• EXTRACT:
= = = = =

Use
Butterfly bombs were first used against Ipswich in 1940, but were also dropped on Grimsby and Cleethorpes in June 1943, amongst various other targets in the UK. They were subsequently used against Allied forces in the Middle East. The British Government deliberately suppressed news of the damage and disruption caused by butterfly bombs in order not to encourage the Germans to keep using them.
On October 28, 1940 some butterfly bombs that had incompletely armed themselves were discovered in Ipswich by British ordnance technicians Sergeant Cann and 2nd Lieutenant Taylor. By screwing the arming rods back into the fuzes (i.e. the unarmed position) the two men were able to recover safe examples to reverse engineer.

= = = = =

• DATA TO EXAMINE:

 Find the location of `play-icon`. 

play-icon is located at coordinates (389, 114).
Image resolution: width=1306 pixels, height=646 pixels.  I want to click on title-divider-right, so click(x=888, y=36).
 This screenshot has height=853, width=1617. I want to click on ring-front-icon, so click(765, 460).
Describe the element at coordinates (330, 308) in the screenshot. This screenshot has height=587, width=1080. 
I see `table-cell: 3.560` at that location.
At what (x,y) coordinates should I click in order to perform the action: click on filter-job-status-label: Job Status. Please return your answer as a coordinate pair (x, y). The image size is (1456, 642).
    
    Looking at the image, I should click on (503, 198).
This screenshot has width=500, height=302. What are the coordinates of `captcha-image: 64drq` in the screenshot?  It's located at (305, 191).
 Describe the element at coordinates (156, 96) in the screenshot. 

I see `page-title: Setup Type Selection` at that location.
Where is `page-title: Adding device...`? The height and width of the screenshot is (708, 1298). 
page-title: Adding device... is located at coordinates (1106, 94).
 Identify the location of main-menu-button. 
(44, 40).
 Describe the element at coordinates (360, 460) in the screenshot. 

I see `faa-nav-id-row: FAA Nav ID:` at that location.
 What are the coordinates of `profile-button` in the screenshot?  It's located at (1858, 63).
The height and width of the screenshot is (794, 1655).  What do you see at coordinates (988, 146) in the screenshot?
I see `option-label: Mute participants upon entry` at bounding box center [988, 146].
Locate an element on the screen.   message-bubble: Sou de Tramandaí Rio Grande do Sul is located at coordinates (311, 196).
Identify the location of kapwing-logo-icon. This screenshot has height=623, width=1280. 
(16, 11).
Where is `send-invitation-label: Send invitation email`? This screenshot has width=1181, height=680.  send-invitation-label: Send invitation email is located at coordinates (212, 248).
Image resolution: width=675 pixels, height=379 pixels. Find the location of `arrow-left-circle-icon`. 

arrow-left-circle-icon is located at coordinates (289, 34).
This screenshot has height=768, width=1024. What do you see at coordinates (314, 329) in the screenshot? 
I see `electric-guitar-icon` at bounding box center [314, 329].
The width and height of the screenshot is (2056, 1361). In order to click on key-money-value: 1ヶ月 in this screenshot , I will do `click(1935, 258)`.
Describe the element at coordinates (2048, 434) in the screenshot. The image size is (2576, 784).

= = = = =

• EXERCISE DETAILS: Decide whether each statement below agrees with the butterfly bombs text above, answering yes or no and quoting the words of the text that settle it: (a) Butterfly bombs were first used against Grimsby in 1940. (b) The British Government kept news of the damage the bombs caused from spreading. (c) Cann and Taylor made the bombs safe by removing the arming rods from the fuzes.

• OUTPUT FOR THIS TASK:
(a) No: "Butterfly bombs were first used against Ipswich in 1940"
(b) Yes: "The British Government deliberately suppressed news of the damage and disruption caused by butterfly bombs"
(c) No: "By screwing the arming rods back into the fuzes (i.e. the unarmed position)"